## Apply what you read
[1] Using the text on safe drinking water in Kampong Speu below, answer each question with a fact it states:
(a) About how many community members took part in the session described at the start?
(b) How many participants, in how many households, did PSI's IPC agents engage with?
(c) How did Lon Lin's family obtain drinking water before he bought a filter?
[2] Continue the text on safe drinking water in Kampong Speu below, picking up after its final sentence.

## Text under study
++++

Safe Drinking Water, Healthy Communities

A PSI/Cambodia inter-personal communication (IPC) agent holds up a card depicting a glass of clear water and asks the participants if they know whether this water is safe to drink. The participants, about 20 community members, answer in unison, “yes”. A man sitting at the front speaks up candidly, “if you don’t see dirt in the water, it means the water is clean.” The IPC agent holds up another card with a microscope picture of the water. “Clear water, like you get from the river or rain, is not always safe to drink because it can contain bacteria that you can’t see with unaided eyes,” he says.

IPC sessions like this are part of PSI/Cambodia’s Water, Sanitation and Hygiene (WASH) project, funded by USAID, which delivers messages about safe drinking water to encourage the adoption of a clean water solution among households in Kampong Speu. PSI’s IPC agents engaged with 35,845 participants in 29,707 households by using creative tools to encourage community members to use safe drinking water options such as O-We branded water and Sawyer water filters.

Among the participants is Lon Lin, a farmer of Tpong District, whose family of five members used to capture rain water for drinking, without any treatment. “We drank rain water that we stored in the jar outside the house, but after learning from the PSI staff that drinking uncooked water run the risks of many diseases, I bought a Sawyer water filter which significantly reduced the time spent on finding wood for cooking water and more time working in our rice field,” Lin said while proudly showing off his newly bought water filter.

++++

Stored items
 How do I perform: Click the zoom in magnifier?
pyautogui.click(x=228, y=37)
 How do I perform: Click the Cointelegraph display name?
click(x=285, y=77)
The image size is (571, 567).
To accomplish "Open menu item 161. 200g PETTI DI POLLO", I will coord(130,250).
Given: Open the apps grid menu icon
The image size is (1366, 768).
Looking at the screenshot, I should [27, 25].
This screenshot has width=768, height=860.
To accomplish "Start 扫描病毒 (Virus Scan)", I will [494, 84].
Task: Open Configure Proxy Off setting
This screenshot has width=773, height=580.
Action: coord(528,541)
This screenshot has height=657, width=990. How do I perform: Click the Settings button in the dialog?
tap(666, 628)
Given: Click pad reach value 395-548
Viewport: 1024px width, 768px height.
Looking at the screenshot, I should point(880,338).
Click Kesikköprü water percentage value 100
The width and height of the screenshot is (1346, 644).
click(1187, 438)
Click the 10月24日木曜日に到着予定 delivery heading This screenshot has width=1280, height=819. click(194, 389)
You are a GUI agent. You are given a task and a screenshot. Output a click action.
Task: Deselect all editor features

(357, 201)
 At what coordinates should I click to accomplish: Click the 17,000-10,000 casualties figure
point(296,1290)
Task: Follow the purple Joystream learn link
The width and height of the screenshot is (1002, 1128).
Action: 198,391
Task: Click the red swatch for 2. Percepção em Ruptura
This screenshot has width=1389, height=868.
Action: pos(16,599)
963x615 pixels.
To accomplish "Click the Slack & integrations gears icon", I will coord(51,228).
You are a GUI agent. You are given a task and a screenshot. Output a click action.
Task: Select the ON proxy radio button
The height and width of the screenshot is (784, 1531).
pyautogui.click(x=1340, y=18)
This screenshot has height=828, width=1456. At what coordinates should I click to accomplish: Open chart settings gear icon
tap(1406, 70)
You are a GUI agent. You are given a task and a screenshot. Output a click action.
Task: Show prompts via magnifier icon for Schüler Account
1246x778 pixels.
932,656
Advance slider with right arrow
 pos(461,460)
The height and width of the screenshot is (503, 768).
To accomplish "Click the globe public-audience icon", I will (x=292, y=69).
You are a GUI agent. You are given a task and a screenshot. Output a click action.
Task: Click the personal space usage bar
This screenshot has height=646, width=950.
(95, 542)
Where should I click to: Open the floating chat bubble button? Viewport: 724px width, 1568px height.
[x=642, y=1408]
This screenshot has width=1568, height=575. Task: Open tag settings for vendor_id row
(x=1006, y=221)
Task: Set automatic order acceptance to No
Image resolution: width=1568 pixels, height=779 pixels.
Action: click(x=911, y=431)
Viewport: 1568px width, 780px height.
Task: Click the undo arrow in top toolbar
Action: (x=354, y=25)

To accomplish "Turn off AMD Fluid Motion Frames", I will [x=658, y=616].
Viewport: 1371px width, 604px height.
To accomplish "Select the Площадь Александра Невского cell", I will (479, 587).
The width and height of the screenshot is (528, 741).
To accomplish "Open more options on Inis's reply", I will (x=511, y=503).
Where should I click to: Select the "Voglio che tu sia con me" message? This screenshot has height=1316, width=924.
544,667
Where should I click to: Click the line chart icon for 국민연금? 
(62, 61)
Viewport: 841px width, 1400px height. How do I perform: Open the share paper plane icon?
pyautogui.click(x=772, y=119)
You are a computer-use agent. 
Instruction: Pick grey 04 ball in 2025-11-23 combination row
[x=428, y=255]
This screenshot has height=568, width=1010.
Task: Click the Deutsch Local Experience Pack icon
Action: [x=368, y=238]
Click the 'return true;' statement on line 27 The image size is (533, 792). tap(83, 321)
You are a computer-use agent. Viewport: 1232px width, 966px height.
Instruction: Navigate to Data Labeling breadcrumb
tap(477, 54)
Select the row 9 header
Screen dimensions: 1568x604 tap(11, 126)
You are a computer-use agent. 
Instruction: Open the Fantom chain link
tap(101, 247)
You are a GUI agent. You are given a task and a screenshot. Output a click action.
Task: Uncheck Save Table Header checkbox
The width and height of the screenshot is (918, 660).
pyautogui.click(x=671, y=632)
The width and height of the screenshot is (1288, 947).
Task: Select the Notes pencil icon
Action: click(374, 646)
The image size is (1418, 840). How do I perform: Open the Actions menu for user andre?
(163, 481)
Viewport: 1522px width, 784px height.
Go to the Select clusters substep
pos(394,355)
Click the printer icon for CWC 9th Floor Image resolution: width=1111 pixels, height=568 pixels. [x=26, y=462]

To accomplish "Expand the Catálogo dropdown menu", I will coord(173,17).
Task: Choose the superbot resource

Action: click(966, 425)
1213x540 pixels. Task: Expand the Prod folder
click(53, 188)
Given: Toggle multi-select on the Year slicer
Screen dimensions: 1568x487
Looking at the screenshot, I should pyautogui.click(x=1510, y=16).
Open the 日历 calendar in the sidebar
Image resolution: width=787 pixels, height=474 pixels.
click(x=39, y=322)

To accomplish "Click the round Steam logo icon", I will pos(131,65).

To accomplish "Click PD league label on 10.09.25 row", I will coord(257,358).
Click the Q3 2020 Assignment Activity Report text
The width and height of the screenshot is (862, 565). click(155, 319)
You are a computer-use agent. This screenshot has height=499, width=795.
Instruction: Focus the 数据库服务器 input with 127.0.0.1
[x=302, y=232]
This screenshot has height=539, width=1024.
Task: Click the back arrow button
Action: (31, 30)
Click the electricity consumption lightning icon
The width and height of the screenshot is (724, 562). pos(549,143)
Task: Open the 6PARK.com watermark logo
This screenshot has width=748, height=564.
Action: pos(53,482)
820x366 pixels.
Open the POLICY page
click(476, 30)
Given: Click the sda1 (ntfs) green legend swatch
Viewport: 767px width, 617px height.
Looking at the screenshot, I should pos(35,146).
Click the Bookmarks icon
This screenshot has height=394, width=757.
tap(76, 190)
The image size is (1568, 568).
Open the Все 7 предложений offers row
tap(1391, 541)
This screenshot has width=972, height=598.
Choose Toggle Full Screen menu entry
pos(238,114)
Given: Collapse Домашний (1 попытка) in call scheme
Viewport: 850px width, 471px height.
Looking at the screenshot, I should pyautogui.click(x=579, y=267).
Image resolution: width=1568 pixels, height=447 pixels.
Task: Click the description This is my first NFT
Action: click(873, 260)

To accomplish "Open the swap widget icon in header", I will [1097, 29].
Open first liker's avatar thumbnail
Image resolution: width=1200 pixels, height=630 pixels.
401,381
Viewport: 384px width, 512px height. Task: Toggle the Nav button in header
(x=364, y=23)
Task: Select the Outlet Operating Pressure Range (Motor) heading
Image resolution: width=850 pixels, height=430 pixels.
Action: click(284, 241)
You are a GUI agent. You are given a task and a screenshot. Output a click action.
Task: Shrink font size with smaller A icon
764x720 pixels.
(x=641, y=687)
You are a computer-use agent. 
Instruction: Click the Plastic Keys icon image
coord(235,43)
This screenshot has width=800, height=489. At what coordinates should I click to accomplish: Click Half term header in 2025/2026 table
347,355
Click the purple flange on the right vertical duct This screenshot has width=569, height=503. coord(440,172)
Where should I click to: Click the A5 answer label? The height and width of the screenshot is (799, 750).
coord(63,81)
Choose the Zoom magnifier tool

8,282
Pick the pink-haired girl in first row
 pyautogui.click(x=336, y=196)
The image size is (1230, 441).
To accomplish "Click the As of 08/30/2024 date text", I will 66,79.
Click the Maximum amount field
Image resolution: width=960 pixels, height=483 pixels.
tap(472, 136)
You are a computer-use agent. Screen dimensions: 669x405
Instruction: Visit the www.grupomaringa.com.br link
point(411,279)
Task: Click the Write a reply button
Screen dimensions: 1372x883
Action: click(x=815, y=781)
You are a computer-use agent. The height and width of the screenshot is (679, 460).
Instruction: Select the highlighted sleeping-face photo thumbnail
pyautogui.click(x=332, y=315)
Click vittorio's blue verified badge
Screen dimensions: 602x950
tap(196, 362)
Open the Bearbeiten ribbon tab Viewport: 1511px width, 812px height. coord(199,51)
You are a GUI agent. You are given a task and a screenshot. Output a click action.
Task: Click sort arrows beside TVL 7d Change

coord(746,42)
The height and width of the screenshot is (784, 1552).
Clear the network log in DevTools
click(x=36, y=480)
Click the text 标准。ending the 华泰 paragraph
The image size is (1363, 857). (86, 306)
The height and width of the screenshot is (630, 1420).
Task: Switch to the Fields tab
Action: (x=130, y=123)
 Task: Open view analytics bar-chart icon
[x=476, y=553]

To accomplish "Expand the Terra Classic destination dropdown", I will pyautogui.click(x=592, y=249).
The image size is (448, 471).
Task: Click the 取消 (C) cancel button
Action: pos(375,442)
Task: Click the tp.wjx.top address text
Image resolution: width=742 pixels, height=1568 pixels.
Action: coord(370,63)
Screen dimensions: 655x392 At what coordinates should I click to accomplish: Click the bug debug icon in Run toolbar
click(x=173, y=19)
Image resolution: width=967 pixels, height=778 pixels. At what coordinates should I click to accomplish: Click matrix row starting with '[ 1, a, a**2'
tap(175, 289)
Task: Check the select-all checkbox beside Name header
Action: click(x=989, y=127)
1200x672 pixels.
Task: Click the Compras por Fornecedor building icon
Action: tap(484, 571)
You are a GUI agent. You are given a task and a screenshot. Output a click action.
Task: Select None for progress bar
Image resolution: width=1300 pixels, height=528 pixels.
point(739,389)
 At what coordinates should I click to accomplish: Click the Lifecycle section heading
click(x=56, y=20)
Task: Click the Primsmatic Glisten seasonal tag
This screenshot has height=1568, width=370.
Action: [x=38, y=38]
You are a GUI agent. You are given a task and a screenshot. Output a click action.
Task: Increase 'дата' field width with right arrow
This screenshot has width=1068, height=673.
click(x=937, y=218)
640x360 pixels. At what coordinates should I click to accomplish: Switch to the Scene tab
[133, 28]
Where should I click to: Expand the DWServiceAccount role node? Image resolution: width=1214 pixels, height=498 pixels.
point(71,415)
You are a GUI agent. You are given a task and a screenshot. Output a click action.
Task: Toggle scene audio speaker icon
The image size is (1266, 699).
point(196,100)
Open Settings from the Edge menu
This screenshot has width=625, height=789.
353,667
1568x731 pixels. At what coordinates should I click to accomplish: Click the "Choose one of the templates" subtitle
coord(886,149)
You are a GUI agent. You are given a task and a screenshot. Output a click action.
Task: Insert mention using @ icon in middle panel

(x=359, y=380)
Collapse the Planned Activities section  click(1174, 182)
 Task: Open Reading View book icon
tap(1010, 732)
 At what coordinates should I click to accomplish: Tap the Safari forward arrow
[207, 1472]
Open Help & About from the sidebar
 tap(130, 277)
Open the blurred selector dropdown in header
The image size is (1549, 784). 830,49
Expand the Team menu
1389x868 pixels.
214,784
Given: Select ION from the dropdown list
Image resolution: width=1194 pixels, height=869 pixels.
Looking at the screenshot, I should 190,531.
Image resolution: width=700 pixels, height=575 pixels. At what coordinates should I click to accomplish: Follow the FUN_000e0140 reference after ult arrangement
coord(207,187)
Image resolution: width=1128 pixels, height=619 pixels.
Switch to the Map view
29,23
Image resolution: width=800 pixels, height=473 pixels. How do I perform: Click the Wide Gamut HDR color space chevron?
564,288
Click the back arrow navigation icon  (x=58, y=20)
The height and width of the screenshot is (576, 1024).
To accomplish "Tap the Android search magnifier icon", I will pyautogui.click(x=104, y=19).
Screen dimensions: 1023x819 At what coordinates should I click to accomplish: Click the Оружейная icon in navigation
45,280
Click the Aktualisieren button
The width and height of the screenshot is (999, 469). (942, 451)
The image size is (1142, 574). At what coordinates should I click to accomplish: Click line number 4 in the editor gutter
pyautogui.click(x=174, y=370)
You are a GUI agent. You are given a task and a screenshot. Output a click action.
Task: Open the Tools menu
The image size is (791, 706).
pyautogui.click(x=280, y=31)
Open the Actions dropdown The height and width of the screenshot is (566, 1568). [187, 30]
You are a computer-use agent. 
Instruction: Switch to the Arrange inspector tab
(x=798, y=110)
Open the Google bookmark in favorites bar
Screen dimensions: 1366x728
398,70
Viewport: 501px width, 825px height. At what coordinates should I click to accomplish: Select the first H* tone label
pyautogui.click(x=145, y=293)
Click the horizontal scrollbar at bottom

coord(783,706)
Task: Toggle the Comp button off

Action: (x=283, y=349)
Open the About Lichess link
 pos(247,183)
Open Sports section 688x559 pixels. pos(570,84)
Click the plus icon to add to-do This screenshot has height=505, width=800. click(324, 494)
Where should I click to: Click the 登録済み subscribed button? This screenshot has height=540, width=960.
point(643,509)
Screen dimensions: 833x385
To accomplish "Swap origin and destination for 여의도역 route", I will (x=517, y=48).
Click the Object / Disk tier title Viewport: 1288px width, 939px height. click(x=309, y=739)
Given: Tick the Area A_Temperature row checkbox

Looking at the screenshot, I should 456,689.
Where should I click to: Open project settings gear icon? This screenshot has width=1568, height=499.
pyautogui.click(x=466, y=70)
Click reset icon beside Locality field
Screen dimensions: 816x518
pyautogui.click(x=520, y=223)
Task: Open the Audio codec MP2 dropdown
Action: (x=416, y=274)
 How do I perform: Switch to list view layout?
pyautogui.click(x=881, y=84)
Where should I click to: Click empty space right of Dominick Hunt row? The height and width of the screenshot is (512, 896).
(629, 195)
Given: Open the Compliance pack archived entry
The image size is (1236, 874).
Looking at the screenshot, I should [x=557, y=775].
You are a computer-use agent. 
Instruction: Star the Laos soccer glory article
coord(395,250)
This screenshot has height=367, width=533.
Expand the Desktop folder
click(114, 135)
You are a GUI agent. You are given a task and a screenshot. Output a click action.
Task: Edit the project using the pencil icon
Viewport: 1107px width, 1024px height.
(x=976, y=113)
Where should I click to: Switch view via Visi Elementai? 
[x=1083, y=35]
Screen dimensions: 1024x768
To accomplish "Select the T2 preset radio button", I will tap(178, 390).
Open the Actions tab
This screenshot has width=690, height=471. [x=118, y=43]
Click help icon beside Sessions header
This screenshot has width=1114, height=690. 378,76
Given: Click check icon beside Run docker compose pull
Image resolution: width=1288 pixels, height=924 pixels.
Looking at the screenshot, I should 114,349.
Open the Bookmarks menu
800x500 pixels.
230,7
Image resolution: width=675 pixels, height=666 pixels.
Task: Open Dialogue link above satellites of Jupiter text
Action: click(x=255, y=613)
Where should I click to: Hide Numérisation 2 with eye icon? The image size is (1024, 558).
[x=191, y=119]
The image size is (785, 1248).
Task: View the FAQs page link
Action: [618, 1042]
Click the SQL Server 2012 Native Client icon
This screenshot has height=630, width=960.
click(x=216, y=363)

++++

## Answers to the exercises
[1]
(a) About 20 community members.
(b) 35,845 participants in 29,707 households.
(c) They captured rain water, stored it in a jar outside the house, and drank it without any treatment.

[2]
Fifty-five year-old Sokheng of Phnom Sruoch District also shares the same sentiment. As a family-loving housewife with ten energetic grandchildren who love to race around the house, she tries to keep them hydrated but supplying them with cooked water seems to be a never-ending task. “I started to use O-We water after attending one of the IPC sessions and my grandchildren have never had diarrhea again,” she said, adding that “all of my neighbors use O-We water, so it’s nice if the suppliers can deliver the water every three days.”

In addition to collaborating closely with the Kampong Speu Department of Rural Development, PSI/Cambodia worked with TS1001, Hydrologic, and Clear Cambodia to provide O-We water, Super Tunsai and Sawyer water filters to support healthy communities in Kampong Speu.